## INSTRUCTIONS TO FOLLOW:
Whenever "agent" appears in a line, please copy that line from the data.

## MATERIAL TO PROCESS:
>>
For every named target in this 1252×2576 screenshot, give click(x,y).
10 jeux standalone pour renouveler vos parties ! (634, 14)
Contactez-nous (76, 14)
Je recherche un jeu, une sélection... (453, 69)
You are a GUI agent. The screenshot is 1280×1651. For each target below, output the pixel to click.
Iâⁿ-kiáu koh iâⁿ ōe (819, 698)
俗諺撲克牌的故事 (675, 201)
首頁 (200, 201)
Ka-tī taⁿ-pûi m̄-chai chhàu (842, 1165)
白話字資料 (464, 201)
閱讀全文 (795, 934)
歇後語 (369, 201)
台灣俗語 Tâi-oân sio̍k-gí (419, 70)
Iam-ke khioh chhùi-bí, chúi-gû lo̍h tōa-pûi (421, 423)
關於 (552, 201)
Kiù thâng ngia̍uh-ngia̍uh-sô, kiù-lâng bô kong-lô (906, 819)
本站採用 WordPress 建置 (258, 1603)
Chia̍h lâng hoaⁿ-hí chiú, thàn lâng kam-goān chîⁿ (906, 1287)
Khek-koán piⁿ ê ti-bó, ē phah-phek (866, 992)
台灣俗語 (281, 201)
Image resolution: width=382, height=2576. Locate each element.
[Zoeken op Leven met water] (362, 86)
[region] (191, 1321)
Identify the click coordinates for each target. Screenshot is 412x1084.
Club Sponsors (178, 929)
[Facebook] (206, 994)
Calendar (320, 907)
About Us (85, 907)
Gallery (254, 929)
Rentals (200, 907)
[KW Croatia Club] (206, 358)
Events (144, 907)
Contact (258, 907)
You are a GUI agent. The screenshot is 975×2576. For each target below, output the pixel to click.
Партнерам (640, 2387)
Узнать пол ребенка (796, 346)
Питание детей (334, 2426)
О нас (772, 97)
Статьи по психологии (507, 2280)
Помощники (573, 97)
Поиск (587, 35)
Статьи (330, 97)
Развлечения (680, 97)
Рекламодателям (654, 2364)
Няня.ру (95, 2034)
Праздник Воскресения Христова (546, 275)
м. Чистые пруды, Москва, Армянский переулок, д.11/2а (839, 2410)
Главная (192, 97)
<<
## WRITTEN SOLUTION:
You are a GUI agent. The screenshot is 1280×1651. For each target below, output the pixel to click.
You are a GUI agent. The screenshot is 975×2576. For each target below, output the pixel to click.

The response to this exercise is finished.